** Exercise requirements **
Can you rework the material into a numbered list, skipping any blank lines and leaving the pictures out?

** Provided entries **
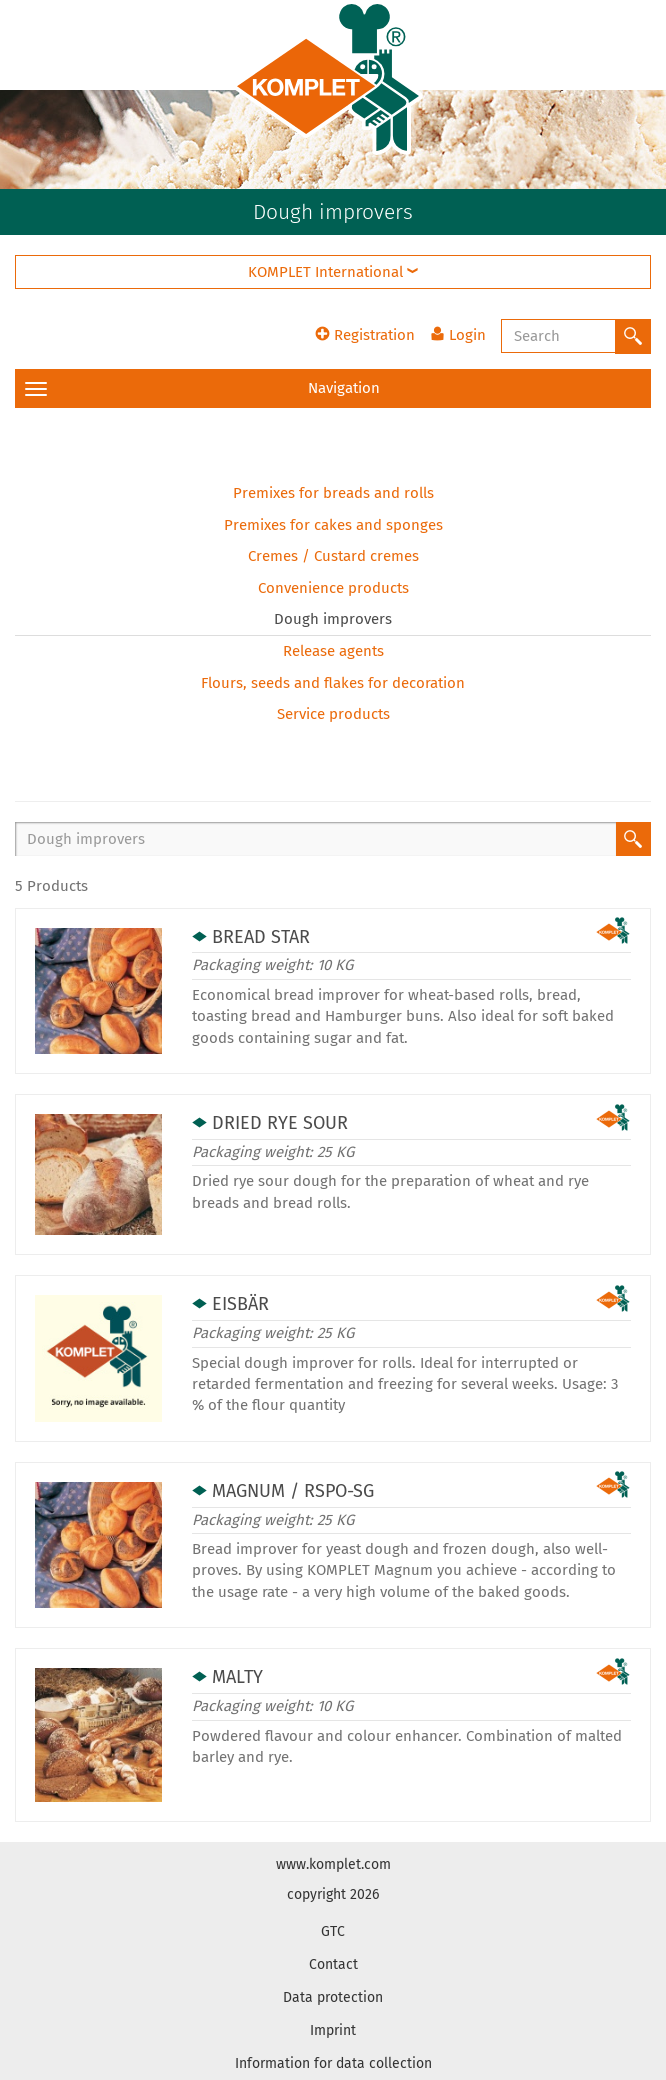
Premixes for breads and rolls (333, 493)
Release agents (333, 651)
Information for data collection (333, 2063)
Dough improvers (333, 619)
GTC (333, 1931)
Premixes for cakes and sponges (333, 525)
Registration (365, 335)
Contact (333, 1964)
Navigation (202, 388)
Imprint (333, 2030)
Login (458, 335)
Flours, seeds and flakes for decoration (333, 683)
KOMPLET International (333, 272)
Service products (333, 714)
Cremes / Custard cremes (333, 556)
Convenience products (333, 588)
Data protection (333, 1997)
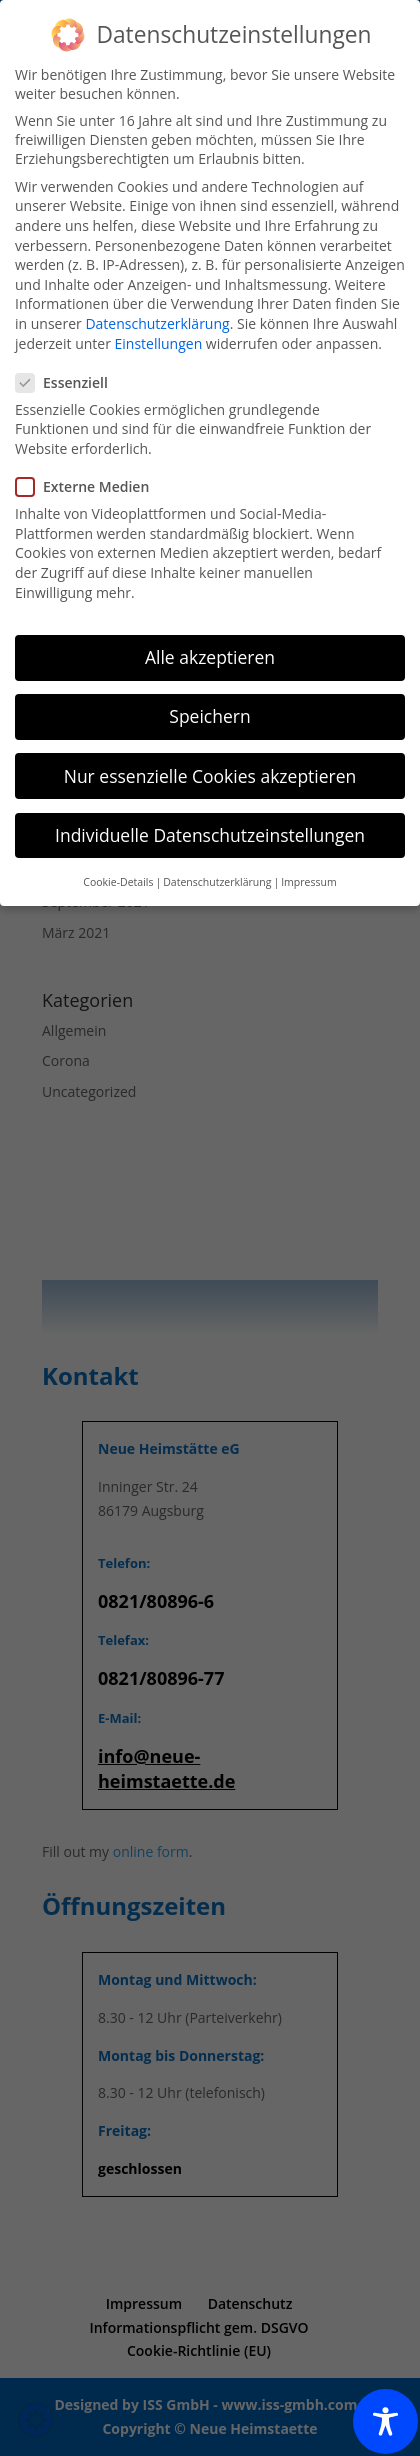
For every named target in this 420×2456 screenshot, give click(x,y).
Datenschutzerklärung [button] (217, 882)
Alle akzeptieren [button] (210, 657)
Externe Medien (90, 486)
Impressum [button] (308, 882)
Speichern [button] (209, 716)
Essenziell (70, 382)
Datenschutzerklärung (157, 323)
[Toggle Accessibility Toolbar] (385, 2421)
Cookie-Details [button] (118, 882)
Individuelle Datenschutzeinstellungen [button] (210, 835)
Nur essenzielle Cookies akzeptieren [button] (210, 776)
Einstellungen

** Correct response **
1. Premixes for breads and rolls (333, 493)
2. Release agents (333, 651)
3. Information for data collection (333, 2063)
4. Dough improvers (333, 619)
5. GTC (333, 1931)
6. Premixes for cakes and sponges (333, 525)
7. Registration (365, 335)
8. Contact (333, 1964)
9. Navigation (202, 388)
10. Imprint (333, 2030)
11. Login (458, 335)
12. Flours, seeds and flakes for decoration (333, 683)
13. KOMPLET International (333, 272)
14. Service products (333, 714)
15. Cremes / Custard cremes (333, 556)
16. Convenience products (333, 588)
17. Data protection (333, 1997)
18. For every named target in this 420×2456 screenshot, give click(x,y).
19. Datenschutzerklärung [button] (217, 882)
20. Alle akzeptieren [button] (210, 657)
21. Externe Medien (90, 486)
22. Impressum [button] (308, 882)
23. Speichern [button] (209, 716)
24. Essenziell (70, 382)
25. Datenschutzerklärung (157, 323)
26. [Toggle Accessibility Toolbar] (385, 2421)
27. Cookie-Details [button] (118, 882)
28. Individuelle Datenschutzeinstellungen [button] (210, 835)
29. Nur essenzielle Cookies akzeptieren [button] (210, 776)
30. Einstellungen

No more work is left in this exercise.